TUGSA
- Founded: September 26, 2001; 24 years ago
- Headquarters: Philadelphia, Pennsylvania, U.S.
- Location: United States;
- Parent organization: American Federation of Teachers
- Affiliations: AFL–CIO
- Website: www.tugsa.org

= Temple University Graduate Students Association =

The Temple University Graduate Students Association (TUGSA) is a graduate employee union that is located at Temple University in Philadelphia, Pennsylvania, in the United States.

==History==
During the fall of 2001, the Labor Relations Board of the Commonwealth of Pennsylvania ruled that graduate students at Temple University must be classified as employees of the university and, as such employees, had the right to unionize.

On March 28, 2001, graduate students at Temple University voted 290 to 16 to form a graduate student union and begin collective bargaining to improve their pay and benefits.
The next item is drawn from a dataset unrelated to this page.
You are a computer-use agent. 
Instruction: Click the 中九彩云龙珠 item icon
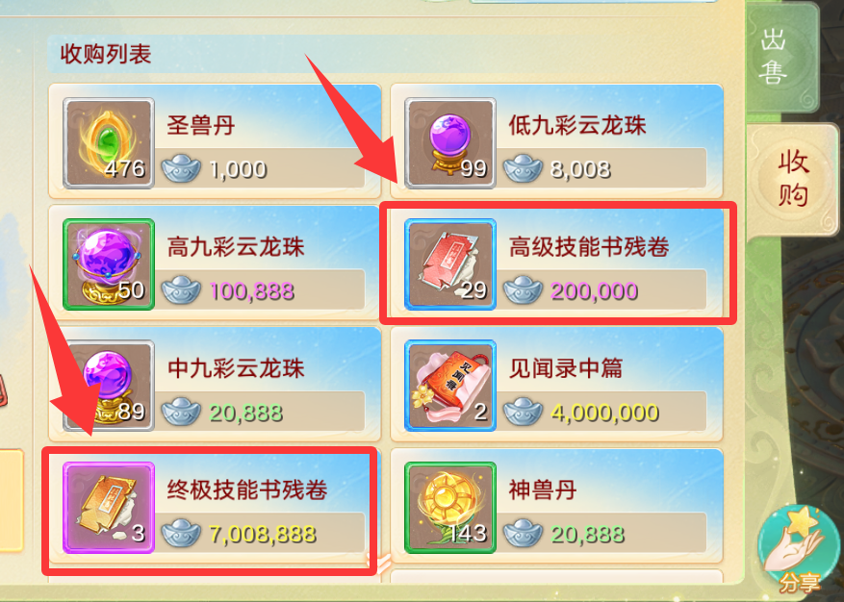tap(109, 386)
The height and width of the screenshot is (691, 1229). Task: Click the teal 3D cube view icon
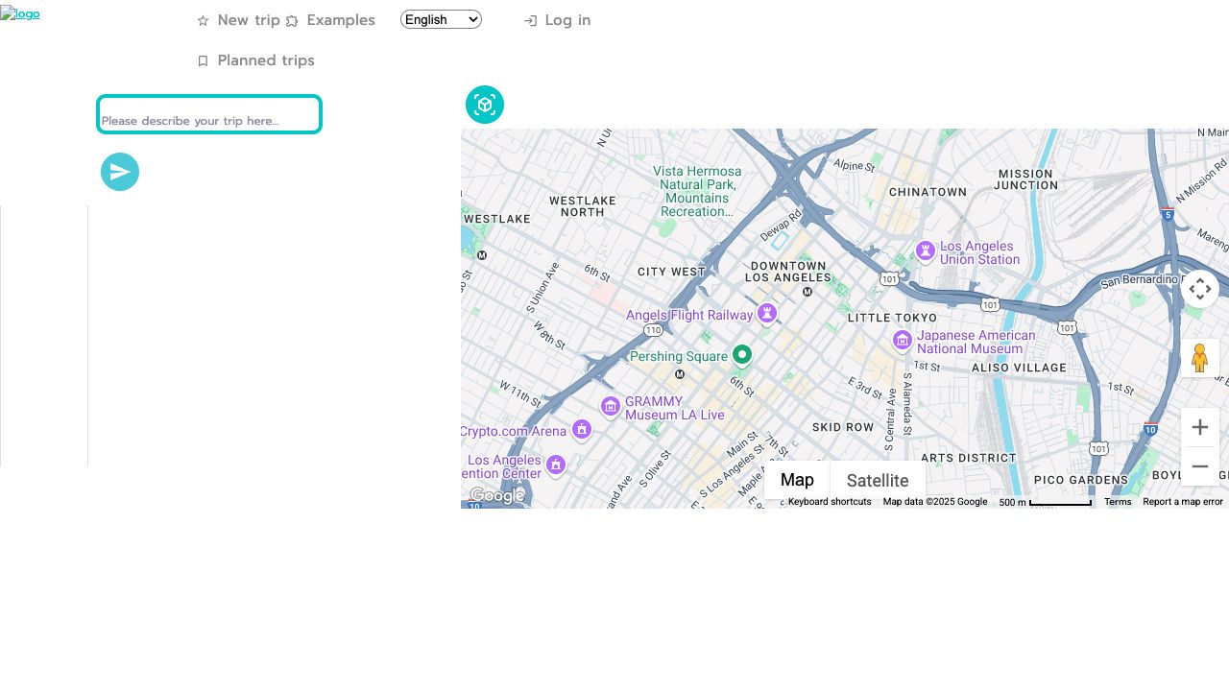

It became known as the Temple University Graduate Students Association (also known as TUGSA).

Although Temple executives filed a challenge, in May 2001, to the state labor board's ruling, arguing for a second time that, although graduate students were "paid to teach undergraduates and assist professors in their research," they were still "primarily students and therefore should not have the right to unionize." After deliberating, the state labor board ruled in favor of the students, allowing TUGSA to proceed with its unionization efforts. In June and September 2001, TUGSA members participated in public rallies to pressure Temple's leadership to agree to collective bargaining.

TUGSA subsequently won the battle on September 26, 2001, when Temple's board of trustees voted to recognize the union. Its members ratified TUGSA's first contract with the university on May 18, 2002, after the trustees had voted to approve it on May 14.

Although graduate employees had formed unions in other states since 1970, the TUGSA contract marked the first time that graduate employees in Pennsylvania were able to successfully bargain a contract with their employer. TUGSA is affiliated with the American Federation of Teachers/AFL–CIO.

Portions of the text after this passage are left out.